In clinical studies with flunisolide, localized infections with Candida albicans or Aspergillus niger have occurred in the mouth and pharynx and occasionally in the larynx. These infections may require treatment with appropriate antifungal therapy and/or discontinuance of treatment with AEROSPAN Inhalation Aerosol.
Patients being treated with AEROSPAN Inhalation Aerosol should receive the following information and instructions. This information is intended to aid in the safe and effective use of this medication. It is not a disclosure of all possible adverse or beneficial effects. See Patient Information and illustrated Instructions for Using Your AEROSPAN Inhalation Aerosol for supplemental information.

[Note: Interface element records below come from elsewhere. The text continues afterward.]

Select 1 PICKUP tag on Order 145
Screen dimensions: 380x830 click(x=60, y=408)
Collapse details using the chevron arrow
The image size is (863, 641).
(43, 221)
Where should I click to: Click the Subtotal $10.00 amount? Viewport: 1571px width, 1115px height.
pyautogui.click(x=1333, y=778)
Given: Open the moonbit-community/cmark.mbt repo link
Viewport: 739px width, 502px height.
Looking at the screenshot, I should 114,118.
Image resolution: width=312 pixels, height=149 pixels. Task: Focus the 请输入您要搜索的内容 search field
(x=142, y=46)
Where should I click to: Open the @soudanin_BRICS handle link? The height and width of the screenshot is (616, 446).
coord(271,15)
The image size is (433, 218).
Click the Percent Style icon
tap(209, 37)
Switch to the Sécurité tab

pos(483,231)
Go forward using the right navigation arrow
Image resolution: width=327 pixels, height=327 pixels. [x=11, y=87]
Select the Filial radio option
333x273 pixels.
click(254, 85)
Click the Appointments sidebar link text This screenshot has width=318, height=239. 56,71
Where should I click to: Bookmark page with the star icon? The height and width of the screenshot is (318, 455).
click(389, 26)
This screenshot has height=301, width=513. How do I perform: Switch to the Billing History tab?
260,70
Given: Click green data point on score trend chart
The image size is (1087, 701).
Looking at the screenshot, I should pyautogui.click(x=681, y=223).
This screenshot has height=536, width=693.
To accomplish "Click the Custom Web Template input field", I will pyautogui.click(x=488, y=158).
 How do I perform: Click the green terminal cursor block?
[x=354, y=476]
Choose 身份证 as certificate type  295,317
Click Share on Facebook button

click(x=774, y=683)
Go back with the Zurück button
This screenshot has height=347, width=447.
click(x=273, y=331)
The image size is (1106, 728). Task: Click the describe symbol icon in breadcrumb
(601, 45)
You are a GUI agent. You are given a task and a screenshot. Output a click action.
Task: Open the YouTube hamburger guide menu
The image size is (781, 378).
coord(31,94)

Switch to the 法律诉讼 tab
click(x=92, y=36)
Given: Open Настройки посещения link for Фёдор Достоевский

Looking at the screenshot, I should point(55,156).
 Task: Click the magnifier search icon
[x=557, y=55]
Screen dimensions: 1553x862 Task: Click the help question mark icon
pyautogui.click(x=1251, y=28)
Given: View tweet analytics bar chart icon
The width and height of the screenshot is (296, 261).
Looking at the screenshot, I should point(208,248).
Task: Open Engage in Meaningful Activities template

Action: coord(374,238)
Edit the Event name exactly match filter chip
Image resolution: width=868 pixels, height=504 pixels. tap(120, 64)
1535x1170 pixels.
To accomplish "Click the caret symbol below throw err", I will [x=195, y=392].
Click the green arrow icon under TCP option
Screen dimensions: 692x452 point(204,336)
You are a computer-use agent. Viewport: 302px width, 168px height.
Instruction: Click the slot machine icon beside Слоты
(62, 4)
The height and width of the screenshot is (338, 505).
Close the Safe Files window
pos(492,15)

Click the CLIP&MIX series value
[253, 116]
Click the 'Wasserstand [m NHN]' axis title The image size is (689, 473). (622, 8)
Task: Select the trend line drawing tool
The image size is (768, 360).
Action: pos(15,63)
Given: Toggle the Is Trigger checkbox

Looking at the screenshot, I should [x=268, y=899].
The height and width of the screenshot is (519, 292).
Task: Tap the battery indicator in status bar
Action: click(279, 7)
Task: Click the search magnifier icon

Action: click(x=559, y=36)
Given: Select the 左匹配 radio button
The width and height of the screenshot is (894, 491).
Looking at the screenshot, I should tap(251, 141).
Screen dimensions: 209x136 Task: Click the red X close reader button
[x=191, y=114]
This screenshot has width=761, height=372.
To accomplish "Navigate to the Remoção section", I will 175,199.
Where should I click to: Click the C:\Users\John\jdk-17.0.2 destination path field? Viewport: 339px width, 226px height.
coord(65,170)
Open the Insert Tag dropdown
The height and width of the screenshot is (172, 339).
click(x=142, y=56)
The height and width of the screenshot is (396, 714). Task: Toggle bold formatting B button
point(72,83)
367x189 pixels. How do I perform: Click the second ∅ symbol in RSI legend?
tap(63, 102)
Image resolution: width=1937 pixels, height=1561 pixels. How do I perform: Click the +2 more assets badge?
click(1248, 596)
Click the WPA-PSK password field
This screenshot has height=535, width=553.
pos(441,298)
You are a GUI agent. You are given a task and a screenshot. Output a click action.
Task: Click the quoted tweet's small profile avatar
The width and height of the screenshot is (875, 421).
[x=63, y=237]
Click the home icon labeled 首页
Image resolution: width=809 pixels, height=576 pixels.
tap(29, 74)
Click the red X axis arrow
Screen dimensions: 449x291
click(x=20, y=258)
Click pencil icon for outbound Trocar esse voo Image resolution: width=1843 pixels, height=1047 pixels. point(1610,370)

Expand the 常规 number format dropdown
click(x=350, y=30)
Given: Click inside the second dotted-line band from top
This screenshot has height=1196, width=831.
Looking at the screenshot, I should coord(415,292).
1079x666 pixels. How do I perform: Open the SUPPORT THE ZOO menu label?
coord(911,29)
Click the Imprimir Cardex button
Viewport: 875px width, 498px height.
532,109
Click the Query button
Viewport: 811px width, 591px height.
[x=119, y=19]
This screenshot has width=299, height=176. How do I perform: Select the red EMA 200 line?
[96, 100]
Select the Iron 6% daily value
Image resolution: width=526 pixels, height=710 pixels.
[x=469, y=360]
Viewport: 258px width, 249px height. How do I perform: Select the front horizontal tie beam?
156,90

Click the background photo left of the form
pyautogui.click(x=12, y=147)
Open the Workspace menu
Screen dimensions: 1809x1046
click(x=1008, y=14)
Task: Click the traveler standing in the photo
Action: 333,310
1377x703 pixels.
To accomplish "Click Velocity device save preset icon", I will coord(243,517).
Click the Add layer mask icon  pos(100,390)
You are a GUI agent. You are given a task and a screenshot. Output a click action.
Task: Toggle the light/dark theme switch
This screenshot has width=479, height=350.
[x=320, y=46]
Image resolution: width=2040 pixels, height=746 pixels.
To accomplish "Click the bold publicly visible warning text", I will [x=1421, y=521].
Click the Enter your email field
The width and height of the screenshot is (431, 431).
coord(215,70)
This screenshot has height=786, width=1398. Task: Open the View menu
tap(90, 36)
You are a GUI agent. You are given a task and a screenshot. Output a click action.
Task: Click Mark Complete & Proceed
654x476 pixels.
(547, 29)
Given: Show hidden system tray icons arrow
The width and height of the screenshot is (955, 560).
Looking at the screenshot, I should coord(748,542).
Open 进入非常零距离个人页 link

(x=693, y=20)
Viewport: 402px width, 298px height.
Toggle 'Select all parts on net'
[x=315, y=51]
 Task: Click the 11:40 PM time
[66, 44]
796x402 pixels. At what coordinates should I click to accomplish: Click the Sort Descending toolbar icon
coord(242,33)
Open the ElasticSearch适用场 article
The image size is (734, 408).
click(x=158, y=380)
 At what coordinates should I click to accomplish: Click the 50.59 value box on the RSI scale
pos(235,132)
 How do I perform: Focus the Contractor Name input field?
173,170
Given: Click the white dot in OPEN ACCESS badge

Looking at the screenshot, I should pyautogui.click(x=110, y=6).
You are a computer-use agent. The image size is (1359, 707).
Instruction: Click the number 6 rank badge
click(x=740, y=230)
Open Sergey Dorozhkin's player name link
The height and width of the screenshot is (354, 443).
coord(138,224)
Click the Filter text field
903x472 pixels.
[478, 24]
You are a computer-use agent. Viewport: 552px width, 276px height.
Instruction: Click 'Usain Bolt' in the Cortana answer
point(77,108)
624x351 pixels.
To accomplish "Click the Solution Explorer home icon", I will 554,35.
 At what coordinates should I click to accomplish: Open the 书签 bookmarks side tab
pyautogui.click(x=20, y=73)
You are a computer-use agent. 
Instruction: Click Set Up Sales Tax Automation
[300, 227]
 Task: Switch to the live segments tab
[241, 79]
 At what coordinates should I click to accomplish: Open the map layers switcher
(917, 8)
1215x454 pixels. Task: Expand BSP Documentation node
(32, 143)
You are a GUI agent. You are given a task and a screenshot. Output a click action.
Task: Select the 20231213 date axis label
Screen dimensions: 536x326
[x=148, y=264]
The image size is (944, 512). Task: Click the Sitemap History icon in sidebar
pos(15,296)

Carcinogenesis, Mutagenesis, Impairment of Fertility: In a 22 month study in Swiss mice, flunisolide hemihydrate at oral doses up to 500 mcg/kg/day (approximately 3 and 4 times the maximum recommended daily inhalation dose in adults and children on a mg/m2 basis) did not demonstrate any carcinogenic effects.
In a two year study in Sprague Dawley rats, administration of flunisolide hemihydrate in the diet at a dose of 2.5 mcg/kg/day (less than the maximum recommended daily inhalation dose in adults or children on a mg/m2 basis) resulted in an increased incidence of mammary gland adenomas and islet cell adenomas of the pancreas in females. The significance of these findings for humans is unknown. There were no significant increases in the incidence of any tumor type in female rats at a dose of 1.0 mcg/kg/day (less than the maximum recommended daily inhalation dose in adults or children on a mg/m2 basis), or in male rats at a dose of 2.5 mcg/kg/day (less than the maximum recommended daily inhalation dose in adults or children on a mg/m2 basis).
Flunisolide hemihydrate showed no mutagenic activity when tested in in vitro bacterial assay systems (Ames Assay and the Rec-assay) and no clastogenic activity when tested in the in vitro chromosomal aberration assay using Chinese Hamster CHL cells and in the in vivo mouse bone marrow chromosomal aberration assay.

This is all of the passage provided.